Electrical components, air conditioning parts, shock absorbers and brake systems are all imported from China. Although Povšík did not disclose which components are now at stake, he said that the company has already held a crisis meeting on what steps Škoda will take in the event of a crisis. The company has not had to limit production so far, but in case of a prolonged closure, a fallout in key supplies cannot be ruled out.
After several weeks of restrictions, the Shanghai port is now open, but there is nothing to ship because Shanghai companies have not yet resumed production.

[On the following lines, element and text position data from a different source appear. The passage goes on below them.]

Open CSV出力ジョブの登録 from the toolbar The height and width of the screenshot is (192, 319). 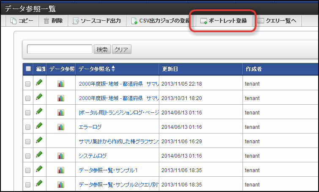tap(160, 21)
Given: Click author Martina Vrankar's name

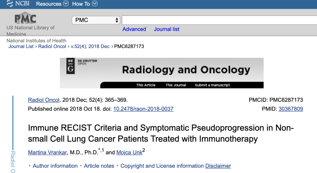Looking at the screenshot, I should pos(47,152).
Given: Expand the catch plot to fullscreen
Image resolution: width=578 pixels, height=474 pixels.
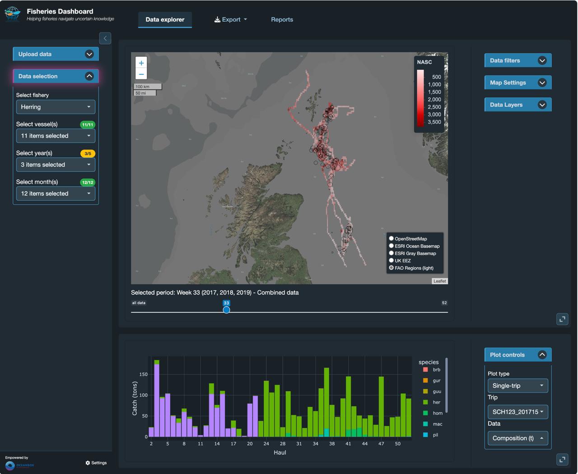Looking at the screenshot, I should [562, 460].
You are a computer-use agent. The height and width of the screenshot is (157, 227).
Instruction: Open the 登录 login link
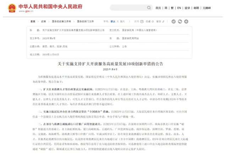pyautogui.click(x=187, y=8)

With the Chinese government planning a gradual loosening, logistics experts predict that at the end of May the Shanghai port will be heavily congested and a fierce battle will break out between companies over whose goods will leave the port first.
Vojtěch Severýn, spokesman for the Automotive Industry Association, confirms that the closure of Shanghai factories is a problem for the Czech automotive industry. "Although the lockdown in Shanghai may seem distant from the Czech vantage point, it may have strong repercussions. The region is China's centre of car and semiconductor production, and is an important gateway for the Czech and European car industry” he told Hospodarské noviny.
European, Chinese and North American carmakers have all been affected by the lockdown. In April the US carmaker Tesla's Shanghai factory halted production, as did the Shanghai factory of SAIC Volkswagen Automotive, which produces VW, Skoda and Audi cars. The US carmaker General Motors also reported production problems.
Moreover, the full force of the fallout in components has yet to make itself felt, since goods from China usually arrive in Europe 60 days or more after loading. Some parts, loaded before the Shanghai lockdown was announced, have yet to reach clients.
Meanwhile, Jaroslav Povšík says Skoda Auto is unlikely to make up for the drop in production in the first quarter. "We don't dare to make any predictions, because new risks keep appearing, such as the Shanghai lockdown, but also tyre shortages due to the absence of soot produced in Russia or a potential autumn wave of Covid," he told the daily.
In the first quarter of this year, the company delivered roughly the same number of cars to the domestic market as last year (18,500 ), but almost a third fewer (just over 144,000) to foreign markets. The drop is also linked to VW's decision to withdraw from the Russian market due to the war in Ukraine.
Moreover, the carmaker is also slowly withdrawing from China, where its sales have been steadily declining.